What the task requires: Rewrite the material below, changing every "Toggle" to "Flip" and leaving everything else as it is.

Data entries:
---*---

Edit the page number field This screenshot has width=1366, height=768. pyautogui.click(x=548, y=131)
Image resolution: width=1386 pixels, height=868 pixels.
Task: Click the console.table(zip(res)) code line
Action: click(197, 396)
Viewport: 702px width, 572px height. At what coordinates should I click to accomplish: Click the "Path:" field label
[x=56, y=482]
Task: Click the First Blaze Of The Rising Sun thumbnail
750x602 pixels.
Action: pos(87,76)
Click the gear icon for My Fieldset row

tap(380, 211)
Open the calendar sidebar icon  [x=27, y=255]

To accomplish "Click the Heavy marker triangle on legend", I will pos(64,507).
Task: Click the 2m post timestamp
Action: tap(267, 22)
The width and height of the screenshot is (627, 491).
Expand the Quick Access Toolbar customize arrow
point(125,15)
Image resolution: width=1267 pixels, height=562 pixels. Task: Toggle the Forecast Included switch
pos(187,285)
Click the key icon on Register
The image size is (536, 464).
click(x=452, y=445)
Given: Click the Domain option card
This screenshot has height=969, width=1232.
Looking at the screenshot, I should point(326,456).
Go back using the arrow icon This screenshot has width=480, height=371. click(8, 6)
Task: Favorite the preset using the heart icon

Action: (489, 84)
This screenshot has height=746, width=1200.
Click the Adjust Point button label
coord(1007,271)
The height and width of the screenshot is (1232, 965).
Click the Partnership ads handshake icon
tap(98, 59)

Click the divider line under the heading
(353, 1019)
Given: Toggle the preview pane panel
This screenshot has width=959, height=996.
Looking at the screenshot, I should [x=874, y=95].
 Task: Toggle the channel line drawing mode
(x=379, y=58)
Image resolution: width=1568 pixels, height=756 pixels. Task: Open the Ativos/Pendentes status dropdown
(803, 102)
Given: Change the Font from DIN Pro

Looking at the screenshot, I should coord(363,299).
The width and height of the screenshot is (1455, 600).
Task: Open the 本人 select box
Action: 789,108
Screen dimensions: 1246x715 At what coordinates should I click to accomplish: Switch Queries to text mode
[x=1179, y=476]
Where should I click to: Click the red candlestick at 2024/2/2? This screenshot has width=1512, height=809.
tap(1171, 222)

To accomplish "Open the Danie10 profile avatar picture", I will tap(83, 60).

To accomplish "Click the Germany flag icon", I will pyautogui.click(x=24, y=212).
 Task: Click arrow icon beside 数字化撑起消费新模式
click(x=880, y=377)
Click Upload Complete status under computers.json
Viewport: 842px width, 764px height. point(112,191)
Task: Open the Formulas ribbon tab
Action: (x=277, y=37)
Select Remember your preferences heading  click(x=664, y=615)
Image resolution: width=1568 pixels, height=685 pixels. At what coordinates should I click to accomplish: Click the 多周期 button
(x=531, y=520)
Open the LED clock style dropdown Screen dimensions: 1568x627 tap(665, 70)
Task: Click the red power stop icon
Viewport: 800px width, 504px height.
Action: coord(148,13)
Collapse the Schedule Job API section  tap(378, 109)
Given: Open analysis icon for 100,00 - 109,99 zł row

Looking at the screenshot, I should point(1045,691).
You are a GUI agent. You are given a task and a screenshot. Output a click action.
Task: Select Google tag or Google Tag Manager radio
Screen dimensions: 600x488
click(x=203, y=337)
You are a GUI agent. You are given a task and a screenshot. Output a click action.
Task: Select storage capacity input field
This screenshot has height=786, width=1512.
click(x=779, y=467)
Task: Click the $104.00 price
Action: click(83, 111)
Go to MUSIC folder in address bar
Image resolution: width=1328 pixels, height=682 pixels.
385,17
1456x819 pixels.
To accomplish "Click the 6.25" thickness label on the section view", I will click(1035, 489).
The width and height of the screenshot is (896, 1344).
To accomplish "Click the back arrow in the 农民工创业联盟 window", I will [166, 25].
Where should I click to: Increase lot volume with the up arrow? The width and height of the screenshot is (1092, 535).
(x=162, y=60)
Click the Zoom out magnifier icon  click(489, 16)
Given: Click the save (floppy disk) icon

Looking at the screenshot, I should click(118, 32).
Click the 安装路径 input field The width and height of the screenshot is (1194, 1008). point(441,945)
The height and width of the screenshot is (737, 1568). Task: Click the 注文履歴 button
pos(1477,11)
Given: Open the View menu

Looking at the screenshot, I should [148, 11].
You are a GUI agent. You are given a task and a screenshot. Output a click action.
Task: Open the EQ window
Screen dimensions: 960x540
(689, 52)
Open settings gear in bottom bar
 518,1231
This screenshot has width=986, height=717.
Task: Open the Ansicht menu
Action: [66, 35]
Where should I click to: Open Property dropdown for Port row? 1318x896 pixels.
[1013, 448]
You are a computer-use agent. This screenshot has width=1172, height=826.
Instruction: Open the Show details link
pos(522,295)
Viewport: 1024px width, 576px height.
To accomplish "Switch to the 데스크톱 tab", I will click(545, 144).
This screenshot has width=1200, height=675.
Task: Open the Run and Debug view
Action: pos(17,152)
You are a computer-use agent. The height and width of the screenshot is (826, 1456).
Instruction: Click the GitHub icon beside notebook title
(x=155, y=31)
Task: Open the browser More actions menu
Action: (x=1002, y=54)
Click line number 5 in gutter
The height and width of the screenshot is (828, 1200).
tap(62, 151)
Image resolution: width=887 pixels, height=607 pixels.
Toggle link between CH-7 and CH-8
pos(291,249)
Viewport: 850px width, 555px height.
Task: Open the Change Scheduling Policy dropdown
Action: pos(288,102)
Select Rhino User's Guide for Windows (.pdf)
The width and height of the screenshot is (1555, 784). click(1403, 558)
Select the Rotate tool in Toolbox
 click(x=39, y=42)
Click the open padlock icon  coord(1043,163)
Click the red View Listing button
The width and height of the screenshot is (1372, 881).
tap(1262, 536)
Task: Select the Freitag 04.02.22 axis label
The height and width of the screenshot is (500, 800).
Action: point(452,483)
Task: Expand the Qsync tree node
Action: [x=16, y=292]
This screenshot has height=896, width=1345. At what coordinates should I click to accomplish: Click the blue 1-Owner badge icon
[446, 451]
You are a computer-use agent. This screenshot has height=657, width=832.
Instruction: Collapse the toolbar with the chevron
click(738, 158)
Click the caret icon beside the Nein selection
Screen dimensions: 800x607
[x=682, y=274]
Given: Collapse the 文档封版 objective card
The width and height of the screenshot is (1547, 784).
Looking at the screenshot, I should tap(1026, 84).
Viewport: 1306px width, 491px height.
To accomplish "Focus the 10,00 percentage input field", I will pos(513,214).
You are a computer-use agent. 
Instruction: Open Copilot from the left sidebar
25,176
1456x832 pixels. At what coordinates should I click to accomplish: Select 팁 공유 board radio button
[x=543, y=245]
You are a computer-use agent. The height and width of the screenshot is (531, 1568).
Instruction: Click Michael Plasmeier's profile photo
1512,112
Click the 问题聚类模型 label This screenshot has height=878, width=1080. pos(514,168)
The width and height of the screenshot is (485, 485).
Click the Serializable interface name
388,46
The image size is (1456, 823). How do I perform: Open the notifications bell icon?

---*---

Task solution:
Edit the page number field This screenshot has width=1366, height=768. pyautogui.click(x=548, y=131)
Image resolution: width=1386 pixels, height=868 pixels.
Task: Click the console.table(zip(res)) code line
Action: click(197, 396)
Viewport: 702px width, 572px height. At what coordinates should I click to accomplish: Click the "Path:" field label
[x=56, y=482]
Task: Click the First Blaze Of The Rising Sun thumbnail
750x602 pixels.
Action: pos(87,76)
Click the gear icon for My Fieldset row

tap(380, 211)
Open the calendar sidebar icon  [x=27, y=255]

To accomplish "Click the Heavy marker triangle on legend", I will pos(64,507).
Task: Click the 2m post timestamp
Action: tap(267, 22)
The width and height of the screenshot is (627, 491).
Expand the Quick Access Toolbar customize arrow
point(125,15)
Image resolution: width=1267 pixels, height=562 pixels. Task: Flip the Forecast Included switch
pos(187,285)
Click the key icon on Register
The image size is (536, 464).
click(x=452, y=445)
Given: Click the Domain option card
This screenshot has height=969, width=1232.
Looking at the screenshot, I should point(326,456).
Go back using the arrow icon This screenshot has width=480, height=371. click(8, 6)
Task: Favorite the preset using the heart icon

Action: (489, 84)
This screenshot has height=746, width=1200.
Click the Adjust Point button label
coord(1007,271)
The height and width of the screenshot is (1232, 965).
Click the Partnership ads handshake icon
tap(98, 59)

Click the divider line under the heading
(353, 1019)
Given: Flip the preview pane panel
This screenshot has width=959, height=996.
Looking at the screenshot, I should [x=874, y=95].
 Task: Flip the channel line drawing mode
(x=379, y=58)
Image resolution: width=1568 pixels, height=756 pixels. Task: Open the Ativos/Pendentes status dropdown
(803, 102)
Given: Change the Font from DIN Pro

Looking at the screenshot, I should coord(363,299).
The width and height of the screenshot is (1455, 600).
Task: Open the 本人 select box
Action: 789,108
Screen dimensions: 1246x715 At what coordinates should I click to accomplish: Switch Queries to text mode
[x=1179, y=476]
Where should I click to: Click the red candlestick at 2024/2/2? This screenshot has width=1512, height=809.
tap(1171, 222)

To accomplish "Open the Danie10 profile avatar picture", I will tap(83, 60).

To accomplish "Click the Germany flag icon", I will pyautogui.click(x=24, y=212).
 Task: Click arrow icon beside 数字化撑起消费新模式
click(x=880, y=377)
Click Upload Complete status under computers.json
Viewport: 842px width, 764px height. point(112,191)
Task: Open the Formulas ribbon tab
Action: (x=277, y=37)
Select Remember your preferences heading  click(x=664, y=615)
Image resolution: width=1568 pixels, height=685 pixels. At what coordinates should I click to accomplish: Click the 多周期 button
(x=531, y=520)
Open the LED clock style dropdown Screen dimensions: 1568x627 tap(665, 70)
Task: Click the red power stop icon
Viewport: 800px width, 504px height.
Action: coord(148,13)
Collapse the Schedule Job API section  tap(378, 109)
Given: Open analysis icon for 100,00 - 109,99 zł row

Looking at the screenshot, I should point(1045,691).
You are a GUI agent. You are given a task and a screenshot. Output a click action.
Task: Select Google tag or Google Tag Manager radio
Screen dimensions: 600x488
click(x=203, y=337)
You are a GUI agent. You are given a task and a screenshot. Output a click action.
Task: Select storage capacity input field
This screenshot has height=786, width=1512.
click(x=779, y=467)
Task: Click the $104.00 price
Action: click(83, 111)
Go to MUSIC folder in address bar
Image resolution: width=1328 pixels, height=682 pixels.
385,17
1456x819 pixels.
To accomplish "Click the 6.25" thickness label on the section view", I will click(1035, 489).
The width and height of the screenshot is (896, 1344).
To accomplish "Click the back arrow in the 农民工创业联盟 window", I will [166, 25].
Where should I click to: Increase lot volume with the up arrow? The width and height of the screenshot is (1092, 535).
(x=162, y=60)
Click the Zoom out magnifier icon  click(489, 16)
Given: Click the save (floppy disk) icon

Looking at the screenshot, I should click(118, 32).
Click the 安装路径 input field The width and height of the screenshot is (1194, 1008). point(441,945)
The height and width of the screenshot is (737, 1568). Task: Click the 注文履歴 button
pos(1477,11)
Given: Open the View menu

Looking at the screenshot, I should [148, 11].
You are a GUI agent. You are given a task and a screenshot. Output a click action.
Task: Open the EQ window
Screen dimensions: 960x540
(689, 52)
Open settings gear in bottom bar
 518,1231
This screenshot has width=986, height=717.
Task: Open the Ansicht menu
Action: [66, 35]
Where should I click to: Open Property dropdown for Port row? 1318x896 pixels.
[1013, 448]
You are a computer-use agent. This screenshot has width=1172, height=826.
Instruction: Open the Show details link
pos(522,295)
Viewport: 1024px width, 576px height.
To accomplish "Switch to the 데스크톱 tab", I will click(545, 144).
This screenshot has width=1200, height=675.
Task: Open the Run and Debug view
Action: pos(17,152)
You are a computer-use agent. The height and width of the screenshot is (826, 1456).
Instruction: Click the GitHub icon beside notebook title
(x=155, y=31)
Task: Open the browser More actions menu
Action: (x=1002, y=54)
Click line number 5 in gutter
The height and width of the screenshot is (828, 1200).
tap(62, 151)
Image resolution: width=887 pixels, height=607 pixels.
Flip link between CH-7 and CH-8
pos(291,249)
Viewport: 850px width, 555px height.
Task: Open the Change Scheduling Policy dropdown
Action: pos(288,102)
Select Rhino User's Guide for Windows (.pdf)
The width and height of the screenshot is (1555, 784). click(1403, 558)
Select the Rotate tool in Toolbox
 click(x=39, y=42)
Click the open padlock icon  coord(1043,163)
Click the red View Listing button
The width and height of the screenshot is (1372, 881).
tap(1262, 536)
Task: Select the Freitag 04.02.22 axis label
The height and width of the screenshot is (500, 800).
Action: point(452,483)
Task: Expand the Qsync tree node
Action: [x=16, y=292]
This screenshot has height=896, width=1345. At what coordinates should I click to accomplish: Click the blue 1-Owner badge icon
[446, 451]
You are a computer-use agent. This screenshot has height=657, width=832.
Instruction: Collapse the toolbar with the chevron
click(738, 158)
Click the caret icon beside the Nein selection
Screen dimensions: 800x607
[x=682, y=274]
Given: Collapse the 文档封版 objective card
The width and height of the screenshot is (1547, 784).
Looking at the screenshot, I should tap(1026, 84).
Viewport: 1306px width, 491px height.
To accomplish "Focus the 10,00 percentage input field", I will pos(513,214).
You are a computer-use agent. 
Instruction: Open Copilot from the left sidebar
25,176
1456x832 pixels. At what coordinates should I click to accomplish: Select 팁 공유 board radio button
[x=543, y=245]
You are a computer-use agent. The height and width of the screenshot is (531, 1568).
Instruction: Click Michael Plasmeier's profile photo
1512,112
Click the 问题聚类模型 label This screenshot has height=878, width=1080. pos(514,168)
The width and height of the screenshot is (485, 485).
Click the Serializable interface name
388,46
The image size is (1456, 823). How do I perform: Open the notifications bell icon?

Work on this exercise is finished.